** Opening Input block **

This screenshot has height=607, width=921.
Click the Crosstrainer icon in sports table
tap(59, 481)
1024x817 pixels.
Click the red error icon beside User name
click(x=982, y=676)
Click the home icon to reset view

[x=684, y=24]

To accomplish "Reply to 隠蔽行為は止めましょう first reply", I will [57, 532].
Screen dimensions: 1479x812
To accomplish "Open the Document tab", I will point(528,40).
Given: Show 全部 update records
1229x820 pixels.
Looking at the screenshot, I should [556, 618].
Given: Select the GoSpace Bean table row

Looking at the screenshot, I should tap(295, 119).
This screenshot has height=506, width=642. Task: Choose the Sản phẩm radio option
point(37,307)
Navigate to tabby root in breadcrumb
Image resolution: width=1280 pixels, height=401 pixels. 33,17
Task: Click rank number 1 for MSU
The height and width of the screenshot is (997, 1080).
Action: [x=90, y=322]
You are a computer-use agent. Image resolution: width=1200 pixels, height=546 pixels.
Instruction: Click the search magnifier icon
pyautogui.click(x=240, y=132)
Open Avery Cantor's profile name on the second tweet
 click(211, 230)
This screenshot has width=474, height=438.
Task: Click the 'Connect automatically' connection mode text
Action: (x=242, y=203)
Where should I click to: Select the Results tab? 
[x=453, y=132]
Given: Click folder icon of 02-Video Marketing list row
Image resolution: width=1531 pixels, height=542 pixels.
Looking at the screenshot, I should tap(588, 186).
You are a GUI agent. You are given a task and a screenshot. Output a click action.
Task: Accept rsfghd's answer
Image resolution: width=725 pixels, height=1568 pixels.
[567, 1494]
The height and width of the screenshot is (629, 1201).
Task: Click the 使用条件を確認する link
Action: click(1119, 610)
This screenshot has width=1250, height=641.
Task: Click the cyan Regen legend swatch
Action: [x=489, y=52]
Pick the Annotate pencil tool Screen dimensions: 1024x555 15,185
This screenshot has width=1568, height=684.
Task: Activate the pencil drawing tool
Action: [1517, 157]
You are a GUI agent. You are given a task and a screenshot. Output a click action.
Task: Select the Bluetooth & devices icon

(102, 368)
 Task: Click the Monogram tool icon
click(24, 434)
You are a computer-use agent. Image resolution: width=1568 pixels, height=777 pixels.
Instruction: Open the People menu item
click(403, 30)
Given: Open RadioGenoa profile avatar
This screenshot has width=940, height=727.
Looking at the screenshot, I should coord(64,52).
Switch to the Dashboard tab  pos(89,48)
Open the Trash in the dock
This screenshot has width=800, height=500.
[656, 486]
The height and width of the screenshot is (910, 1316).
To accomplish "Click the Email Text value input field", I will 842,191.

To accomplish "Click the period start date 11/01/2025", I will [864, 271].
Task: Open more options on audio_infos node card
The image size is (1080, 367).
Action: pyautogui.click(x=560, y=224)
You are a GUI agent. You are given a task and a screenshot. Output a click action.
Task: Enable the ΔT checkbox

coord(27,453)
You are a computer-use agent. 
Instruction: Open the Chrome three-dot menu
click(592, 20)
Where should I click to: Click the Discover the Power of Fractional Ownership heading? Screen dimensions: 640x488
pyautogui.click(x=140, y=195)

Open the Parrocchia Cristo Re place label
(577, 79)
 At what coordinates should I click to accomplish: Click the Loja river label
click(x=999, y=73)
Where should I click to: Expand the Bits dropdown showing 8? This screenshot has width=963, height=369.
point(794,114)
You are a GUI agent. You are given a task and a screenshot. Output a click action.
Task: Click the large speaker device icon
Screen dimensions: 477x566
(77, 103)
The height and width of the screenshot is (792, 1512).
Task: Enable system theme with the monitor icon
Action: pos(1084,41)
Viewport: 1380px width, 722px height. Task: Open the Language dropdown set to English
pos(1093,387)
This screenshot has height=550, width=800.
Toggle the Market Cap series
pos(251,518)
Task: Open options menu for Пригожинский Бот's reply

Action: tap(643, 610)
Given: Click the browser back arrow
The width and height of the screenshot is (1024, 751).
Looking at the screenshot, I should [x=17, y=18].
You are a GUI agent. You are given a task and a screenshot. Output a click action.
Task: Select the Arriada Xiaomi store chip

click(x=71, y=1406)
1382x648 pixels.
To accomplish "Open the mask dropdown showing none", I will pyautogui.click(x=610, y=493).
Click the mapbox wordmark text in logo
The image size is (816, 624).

** Closing Input block **

▶ The task:
Return each line of the records above in which the word "will" occurs.

▶ Written response:
To accomplish "Reply to 隠蔽行為は止めましょう first reply", I will [57, 532].
To accomplish "Open the Document tab", I will point(528,40).
To accomplish "Click the Email Text value input field", I will 842,191.
To accomplish "Click the period start date 11/01/2025", I will [864, 271].
To accomplish "Open the mask dropdown showing none", I will pyautogui.click(x=610, y=493).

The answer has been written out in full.